■ TASK DATA ■
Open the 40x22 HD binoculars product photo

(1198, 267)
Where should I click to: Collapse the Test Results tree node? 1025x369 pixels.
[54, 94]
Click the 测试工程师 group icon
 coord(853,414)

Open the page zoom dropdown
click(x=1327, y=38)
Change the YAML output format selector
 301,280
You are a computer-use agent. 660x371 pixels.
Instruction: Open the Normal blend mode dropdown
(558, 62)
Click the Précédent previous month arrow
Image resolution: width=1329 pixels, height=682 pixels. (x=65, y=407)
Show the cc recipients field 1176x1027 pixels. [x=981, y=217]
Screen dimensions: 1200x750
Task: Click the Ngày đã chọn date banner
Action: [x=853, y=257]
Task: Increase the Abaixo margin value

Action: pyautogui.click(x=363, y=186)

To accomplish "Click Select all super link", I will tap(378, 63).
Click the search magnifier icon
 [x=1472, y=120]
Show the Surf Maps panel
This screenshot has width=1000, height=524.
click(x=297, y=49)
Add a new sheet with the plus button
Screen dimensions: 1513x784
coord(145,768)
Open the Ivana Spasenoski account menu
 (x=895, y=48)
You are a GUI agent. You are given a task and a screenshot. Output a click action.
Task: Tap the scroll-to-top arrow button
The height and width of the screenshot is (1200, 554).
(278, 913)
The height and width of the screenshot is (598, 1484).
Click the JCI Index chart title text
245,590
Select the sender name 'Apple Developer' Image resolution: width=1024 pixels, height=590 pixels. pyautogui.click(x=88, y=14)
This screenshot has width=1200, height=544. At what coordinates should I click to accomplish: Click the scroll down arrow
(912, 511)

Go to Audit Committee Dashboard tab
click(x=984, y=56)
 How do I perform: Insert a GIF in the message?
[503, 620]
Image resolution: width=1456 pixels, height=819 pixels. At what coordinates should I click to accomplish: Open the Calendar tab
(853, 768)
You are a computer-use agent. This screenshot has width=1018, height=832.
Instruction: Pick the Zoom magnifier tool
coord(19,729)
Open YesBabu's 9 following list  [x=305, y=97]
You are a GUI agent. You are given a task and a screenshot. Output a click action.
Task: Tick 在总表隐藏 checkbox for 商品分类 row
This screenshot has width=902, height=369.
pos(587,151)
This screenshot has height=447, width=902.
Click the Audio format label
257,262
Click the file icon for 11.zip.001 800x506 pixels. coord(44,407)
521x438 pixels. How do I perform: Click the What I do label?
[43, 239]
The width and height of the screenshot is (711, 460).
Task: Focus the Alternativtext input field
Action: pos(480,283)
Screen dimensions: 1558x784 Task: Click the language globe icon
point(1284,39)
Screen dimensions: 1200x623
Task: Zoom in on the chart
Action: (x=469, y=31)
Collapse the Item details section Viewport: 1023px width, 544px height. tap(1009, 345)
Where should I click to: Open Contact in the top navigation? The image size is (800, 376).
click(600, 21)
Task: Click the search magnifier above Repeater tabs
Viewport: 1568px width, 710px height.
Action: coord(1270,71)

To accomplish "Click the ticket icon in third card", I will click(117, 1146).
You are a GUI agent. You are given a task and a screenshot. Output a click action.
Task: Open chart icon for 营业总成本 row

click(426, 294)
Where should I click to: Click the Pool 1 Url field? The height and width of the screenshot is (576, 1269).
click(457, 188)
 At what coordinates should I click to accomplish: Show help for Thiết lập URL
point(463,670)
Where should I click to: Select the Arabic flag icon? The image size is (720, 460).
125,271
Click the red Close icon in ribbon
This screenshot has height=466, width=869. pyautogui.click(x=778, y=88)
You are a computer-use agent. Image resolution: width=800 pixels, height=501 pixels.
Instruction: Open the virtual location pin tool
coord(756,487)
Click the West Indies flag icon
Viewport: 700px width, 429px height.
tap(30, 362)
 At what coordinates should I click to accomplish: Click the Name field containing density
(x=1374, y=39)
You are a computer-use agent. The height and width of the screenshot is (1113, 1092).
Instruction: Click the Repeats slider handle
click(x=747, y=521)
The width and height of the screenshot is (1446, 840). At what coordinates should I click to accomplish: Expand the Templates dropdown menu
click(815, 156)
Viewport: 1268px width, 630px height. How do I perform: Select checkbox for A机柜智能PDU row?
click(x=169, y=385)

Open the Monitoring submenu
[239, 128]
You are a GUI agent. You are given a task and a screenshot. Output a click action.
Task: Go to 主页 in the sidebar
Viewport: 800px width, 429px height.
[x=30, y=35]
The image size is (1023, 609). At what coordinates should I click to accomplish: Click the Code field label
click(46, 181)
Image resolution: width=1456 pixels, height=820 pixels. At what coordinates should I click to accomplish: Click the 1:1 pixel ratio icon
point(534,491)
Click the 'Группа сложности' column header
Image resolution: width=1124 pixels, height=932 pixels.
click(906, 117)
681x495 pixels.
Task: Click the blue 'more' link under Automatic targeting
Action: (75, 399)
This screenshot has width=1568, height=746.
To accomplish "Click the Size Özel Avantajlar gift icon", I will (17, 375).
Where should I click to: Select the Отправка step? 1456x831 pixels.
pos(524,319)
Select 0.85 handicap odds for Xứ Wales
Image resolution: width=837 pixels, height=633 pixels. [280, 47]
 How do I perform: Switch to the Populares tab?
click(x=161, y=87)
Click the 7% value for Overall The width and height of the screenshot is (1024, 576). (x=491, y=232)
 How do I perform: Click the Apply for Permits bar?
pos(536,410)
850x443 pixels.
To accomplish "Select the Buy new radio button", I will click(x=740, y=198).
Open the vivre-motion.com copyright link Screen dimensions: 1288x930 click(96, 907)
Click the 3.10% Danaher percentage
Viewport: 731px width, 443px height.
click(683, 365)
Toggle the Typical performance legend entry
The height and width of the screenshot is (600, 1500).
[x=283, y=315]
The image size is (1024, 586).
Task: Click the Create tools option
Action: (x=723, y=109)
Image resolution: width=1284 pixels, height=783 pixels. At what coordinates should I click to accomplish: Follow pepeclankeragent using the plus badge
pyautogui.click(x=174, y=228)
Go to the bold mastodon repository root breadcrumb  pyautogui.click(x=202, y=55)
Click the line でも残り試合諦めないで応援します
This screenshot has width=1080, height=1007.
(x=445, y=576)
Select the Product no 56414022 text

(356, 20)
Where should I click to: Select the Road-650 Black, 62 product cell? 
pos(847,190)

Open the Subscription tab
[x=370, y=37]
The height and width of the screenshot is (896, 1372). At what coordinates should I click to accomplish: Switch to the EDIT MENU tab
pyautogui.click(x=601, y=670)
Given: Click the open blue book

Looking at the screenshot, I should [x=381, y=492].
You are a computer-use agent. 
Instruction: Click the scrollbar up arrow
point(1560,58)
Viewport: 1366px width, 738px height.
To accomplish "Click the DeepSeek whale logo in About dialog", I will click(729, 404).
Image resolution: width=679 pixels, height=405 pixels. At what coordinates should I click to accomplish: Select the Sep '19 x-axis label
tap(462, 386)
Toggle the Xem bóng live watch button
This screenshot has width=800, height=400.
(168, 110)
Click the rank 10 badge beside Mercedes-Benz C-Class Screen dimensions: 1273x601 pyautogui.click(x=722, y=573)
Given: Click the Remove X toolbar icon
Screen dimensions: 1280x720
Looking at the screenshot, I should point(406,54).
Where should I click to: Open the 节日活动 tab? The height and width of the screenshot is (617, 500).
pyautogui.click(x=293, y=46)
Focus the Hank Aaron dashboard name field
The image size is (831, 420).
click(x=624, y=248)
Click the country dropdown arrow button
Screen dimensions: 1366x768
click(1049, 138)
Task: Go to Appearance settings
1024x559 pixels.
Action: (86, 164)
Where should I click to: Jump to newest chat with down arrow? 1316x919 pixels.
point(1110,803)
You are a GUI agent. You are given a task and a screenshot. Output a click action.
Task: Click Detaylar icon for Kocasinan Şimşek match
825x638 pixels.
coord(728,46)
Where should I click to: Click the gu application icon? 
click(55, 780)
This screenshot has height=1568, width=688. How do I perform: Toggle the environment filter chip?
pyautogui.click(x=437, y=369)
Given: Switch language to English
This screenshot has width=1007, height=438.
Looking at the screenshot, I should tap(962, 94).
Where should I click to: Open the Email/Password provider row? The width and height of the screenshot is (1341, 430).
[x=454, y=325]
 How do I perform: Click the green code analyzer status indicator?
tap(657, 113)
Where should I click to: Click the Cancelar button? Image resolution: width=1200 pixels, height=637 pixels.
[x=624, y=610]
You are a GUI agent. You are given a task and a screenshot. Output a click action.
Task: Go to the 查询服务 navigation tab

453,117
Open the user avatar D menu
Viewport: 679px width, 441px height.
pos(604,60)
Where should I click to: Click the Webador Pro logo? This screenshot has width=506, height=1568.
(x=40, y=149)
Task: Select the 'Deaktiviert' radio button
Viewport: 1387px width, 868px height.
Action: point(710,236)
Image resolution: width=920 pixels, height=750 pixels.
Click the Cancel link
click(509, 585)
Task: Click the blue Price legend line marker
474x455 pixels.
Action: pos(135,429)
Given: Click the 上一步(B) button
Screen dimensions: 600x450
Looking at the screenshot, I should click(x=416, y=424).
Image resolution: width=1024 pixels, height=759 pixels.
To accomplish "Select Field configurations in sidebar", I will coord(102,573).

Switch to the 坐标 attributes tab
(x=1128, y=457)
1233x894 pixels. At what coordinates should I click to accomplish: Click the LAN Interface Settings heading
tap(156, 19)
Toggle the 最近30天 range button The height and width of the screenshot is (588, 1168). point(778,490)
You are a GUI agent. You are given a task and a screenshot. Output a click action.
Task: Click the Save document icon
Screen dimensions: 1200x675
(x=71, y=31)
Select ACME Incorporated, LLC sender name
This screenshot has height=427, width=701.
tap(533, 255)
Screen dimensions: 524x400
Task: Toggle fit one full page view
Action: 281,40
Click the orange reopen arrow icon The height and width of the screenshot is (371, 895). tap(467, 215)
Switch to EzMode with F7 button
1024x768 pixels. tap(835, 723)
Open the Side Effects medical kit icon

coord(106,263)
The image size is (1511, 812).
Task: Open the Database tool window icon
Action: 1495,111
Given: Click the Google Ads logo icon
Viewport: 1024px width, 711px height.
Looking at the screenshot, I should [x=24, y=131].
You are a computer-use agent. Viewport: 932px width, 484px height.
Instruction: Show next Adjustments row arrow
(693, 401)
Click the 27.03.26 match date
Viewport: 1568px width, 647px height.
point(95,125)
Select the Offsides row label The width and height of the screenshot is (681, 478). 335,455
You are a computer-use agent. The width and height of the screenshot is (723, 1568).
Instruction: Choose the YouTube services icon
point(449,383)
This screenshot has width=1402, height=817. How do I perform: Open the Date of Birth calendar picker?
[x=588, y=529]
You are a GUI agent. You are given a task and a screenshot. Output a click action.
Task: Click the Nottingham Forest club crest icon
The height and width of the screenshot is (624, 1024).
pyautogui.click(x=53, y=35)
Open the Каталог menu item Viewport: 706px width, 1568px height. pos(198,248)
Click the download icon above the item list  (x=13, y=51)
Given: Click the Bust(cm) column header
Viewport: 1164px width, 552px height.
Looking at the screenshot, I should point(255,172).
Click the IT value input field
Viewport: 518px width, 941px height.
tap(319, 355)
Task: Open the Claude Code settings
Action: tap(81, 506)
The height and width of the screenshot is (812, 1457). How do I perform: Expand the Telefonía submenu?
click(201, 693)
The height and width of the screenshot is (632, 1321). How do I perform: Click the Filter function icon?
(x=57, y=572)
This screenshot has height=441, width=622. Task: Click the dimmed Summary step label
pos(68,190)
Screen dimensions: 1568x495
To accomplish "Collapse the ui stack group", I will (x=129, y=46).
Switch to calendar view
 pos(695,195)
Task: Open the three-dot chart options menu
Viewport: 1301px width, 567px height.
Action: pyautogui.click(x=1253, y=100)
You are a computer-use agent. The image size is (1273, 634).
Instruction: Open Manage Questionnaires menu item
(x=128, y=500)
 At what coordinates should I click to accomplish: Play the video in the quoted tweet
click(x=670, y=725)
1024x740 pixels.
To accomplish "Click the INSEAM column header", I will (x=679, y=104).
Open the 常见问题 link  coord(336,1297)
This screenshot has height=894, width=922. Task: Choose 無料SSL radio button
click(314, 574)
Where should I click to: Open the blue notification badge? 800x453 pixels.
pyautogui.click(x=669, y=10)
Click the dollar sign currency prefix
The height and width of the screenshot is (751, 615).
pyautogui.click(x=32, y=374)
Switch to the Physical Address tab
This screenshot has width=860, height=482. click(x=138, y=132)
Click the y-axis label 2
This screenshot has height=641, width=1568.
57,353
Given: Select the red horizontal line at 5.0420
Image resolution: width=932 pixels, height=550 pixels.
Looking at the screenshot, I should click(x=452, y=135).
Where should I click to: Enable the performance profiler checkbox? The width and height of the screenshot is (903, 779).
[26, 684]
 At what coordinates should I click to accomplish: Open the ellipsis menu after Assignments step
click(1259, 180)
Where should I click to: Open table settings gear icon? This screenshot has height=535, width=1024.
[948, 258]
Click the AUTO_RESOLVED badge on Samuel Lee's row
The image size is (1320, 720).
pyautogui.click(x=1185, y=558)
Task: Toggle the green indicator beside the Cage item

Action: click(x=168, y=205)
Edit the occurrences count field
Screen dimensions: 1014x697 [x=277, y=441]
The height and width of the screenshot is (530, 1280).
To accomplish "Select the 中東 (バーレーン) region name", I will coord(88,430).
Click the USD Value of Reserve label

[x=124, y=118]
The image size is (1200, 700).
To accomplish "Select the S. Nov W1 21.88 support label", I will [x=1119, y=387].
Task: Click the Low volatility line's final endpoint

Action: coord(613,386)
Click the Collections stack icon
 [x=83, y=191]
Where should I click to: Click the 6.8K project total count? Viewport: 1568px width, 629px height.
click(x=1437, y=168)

■ TASK REQUIREMENTS ■
Report every line of the entries that carries the word "above".

■ RESULT FOR THIS EXERCISE ■
Task: Click the search magnifier above Repeater tabs
Click the download icon above the item list  (x=13, y=51)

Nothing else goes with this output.